The argument was laid out in a Health Affairs blog post by Robert Wachter, MD, a member of the Lucian Leape Institute board.

Currently, most of the industry operates under a "no blame" mantra, meaning when a medical mistake is made, organizations blame the system and work to change it so the mistake doesn't happen again.

While that mindset "remains the correct reaction to most mistakes, it is not the appropriate response when clinicians are disruptive, incompetent or willfully choose to ignore evidence-based safety rules," Dr. Wachter wrote.

In other words, Lucian Leape Institute board members want to require clinicians to follow "certain well-established safety practices." As a jumping off point, they propose two practices be labeled as "must do" immediately: hand hygiene and influenza vaccination for healthcare workers.
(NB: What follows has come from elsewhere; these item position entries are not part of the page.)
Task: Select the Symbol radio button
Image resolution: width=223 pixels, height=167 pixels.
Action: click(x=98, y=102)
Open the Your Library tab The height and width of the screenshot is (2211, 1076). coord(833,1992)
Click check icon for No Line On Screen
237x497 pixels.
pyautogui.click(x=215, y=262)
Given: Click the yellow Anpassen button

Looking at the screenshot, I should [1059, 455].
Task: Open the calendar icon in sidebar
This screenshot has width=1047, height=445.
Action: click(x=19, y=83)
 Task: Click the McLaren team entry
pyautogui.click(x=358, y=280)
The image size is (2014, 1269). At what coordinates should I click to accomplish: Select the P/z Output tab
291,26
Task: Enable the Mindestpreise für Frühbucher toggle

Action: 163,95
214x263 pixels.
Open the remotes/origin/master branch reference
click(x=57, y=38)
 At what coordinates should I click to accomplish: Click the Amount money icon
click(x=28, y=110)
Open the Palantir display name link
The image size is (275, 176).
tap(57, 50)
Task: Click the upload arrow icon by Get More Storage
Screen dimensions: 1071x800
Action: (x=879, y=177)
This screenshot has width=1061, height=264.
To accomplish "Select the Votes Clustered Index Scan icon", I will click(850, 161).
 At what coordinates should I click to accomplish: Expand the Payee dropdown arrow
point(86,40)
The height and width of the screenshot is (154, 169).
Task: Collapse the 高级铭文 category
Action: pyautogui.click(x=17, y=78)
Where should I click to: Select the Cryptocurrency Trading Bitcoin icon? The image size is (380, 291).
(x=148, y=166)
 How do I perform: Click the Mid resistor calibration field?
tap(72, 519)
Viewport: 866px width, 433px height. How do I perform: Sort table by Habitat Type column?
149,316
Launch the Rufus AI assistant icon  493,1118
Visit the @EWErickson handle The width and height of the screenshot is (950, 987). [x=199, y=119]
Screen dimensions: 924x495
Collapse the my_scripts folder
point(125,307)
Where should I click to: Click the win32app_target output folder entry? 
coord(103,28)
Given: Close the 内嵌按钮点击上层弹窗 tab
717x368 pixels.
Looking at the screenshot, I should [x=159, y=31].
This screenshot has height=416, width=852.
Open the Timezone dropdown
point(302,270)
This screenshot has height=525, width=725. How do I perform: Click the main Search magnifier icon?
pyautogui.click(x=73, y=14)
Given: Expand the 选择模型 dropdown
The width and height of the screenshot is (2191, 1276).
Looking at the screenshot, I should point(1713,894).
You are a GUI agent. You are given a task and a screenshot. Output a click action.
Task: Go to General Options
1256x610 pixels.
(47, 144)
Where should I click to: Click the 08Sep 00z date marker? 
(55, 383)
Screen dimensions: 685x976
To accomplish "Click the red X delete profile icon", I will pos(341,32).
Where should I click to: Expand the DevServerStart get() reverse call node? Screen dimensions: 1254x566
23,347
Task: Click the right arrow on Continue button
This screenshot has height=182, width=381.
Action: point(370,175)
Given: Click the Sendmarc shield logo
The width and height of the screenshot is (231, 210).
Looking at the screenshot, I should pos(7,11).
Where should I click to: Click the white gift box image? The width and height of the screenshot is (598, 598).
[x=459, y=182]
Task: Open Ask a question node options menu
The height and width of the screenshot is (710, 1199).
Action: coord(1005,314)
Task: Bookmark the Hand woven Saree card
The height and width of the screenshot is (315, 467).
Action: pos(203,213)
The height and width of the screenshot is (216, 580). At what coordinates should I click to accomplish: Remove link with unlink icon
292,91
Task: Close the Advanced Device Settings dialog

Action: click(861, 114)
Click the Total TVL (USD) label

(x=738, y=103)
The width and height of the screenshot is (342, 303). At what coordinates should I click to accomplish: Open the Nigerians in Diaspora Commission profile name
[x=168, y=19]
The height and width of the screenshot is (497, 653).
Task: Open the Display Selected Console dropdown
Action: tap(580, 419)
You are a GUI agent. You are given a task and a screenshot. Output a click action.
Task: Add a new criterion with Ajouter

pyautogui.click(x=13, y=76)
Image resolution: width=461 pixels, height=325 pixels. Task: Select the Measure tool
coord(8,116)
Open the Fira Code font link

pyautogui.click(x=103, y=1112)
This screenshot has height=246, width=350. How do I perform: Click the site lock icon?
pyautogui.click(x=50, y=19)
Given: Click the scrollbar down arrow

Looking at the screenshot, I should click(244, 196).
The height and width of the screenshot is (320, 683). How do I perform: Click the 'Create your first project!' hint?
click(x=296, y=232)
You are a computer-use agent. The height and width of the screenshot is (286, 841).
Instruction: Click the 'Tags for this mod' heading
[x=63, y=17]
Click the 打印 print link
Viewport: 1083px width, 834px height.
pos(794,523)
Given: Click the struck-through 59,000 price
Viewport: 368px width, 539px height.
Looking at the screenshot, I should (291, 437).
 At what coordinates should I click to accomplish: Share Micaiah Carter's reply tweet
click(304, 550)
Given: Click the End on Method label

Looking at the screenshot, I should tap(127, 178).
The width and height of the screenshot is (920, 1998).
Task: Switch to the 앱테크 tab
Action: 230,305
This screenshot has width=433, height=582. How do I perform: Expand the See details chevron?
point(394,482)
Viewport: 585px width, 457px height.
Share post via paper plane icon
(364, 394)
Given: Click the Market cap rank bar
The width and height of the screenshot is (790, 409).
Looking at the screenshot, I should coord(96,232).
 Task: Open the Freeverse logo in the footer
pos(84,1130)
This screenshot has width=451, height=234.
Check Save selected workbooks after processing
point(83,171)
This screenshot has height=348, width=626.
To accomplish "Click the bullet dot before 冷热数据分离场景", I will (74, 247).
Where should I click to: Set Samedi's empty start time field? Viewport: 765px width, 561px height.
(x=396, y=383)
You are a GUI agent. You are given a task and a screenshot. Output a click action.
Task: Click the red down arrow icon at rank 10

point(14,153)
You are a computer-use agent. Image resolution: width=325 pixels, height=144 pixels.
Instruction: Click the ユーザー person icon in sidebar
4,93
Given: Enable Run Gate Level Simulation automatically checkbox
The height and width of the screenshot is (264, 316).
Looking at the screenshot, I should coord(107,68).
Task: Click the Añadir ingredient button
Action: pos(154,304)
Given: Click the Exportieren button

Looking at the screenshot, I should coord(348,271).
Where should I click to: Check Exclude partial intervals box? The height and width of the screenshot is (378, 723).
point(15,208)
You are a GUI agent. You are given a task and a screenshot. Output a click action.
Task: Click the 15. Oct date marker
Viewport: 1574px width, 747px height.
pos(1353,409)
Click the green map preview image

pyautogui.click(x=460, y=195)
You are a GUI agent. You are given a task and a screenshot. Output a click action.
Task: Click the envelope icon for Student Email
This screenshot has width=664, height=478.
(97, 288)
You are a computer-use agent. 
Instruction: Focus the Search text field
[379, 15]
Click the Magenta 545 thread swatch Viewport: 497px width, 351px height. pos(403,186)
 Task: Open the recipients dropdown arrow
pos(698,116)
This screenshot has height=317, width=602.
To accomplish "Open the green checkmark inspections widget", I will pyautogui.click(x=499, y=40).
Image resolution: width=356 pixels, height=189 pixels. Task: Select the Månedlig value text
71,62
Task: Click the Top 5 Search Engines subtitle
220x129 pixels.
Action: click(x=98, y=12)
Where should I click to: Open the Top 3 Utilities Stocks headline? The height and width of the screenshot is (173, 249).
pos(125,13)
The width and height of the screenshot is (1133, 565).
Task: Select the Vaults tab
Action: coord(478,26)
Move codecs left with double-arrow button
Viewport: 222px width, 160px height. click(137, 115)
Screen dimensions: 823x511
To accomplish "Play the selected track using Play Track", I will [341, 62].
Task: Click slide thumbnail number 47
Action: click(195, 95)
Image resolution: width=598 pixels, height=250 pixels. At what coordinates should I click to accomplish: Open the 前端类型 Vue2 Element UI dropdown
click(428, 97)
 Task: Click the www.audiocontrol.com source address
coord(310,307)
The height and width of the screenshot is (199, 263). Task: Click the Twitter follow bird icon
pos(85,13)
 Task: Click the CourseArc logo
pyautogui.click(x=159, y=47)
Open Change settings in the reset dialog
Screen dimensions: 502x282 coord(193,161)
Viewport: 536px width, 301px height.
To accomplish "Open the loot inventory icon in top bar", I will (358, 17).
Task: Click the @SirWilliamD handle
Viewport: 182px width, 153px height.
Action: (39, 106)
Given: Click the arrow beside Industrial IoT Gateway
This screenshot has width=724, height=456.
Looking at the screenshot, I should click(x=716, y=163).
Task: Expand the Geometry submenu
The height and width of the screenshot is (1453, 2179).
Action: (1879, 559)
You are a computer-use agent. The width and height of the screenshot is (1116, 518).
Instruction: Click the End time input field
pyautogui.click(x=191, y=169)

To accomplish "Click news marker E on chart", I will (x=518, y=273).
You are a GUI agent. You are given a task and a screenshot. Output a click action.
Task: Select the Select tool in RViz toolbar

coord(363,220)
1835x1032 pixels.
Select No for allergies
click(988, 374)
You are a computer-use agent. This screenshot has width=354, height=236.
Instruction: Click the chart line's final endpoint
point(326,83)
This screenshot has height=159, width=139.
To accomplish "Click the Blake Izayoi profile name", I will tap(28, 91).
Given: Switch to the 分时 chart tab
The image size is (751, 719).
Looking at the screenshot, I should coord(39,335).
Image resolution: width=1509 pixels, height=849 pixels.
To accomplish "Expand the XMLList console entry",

"Our hope is that the creation and dissemination of a 'must do' list will drive more professionalism than enforcement," Dr. Wachter wrote, but the board recognizes that enforcement may well be necessary. "Leaders must hold clinicians accountable by setting up effective monitoring and disciplinary systems," he continued.

That could include writing "must do" policy expectations into bylaws, but organizations also need to be willing to fire clinicians who refuse to follow the protocol.

In addition to hospitals taking action, the blog post urged accreditors like the Joint Commission and payers like CMS to adopt these practices into their standards.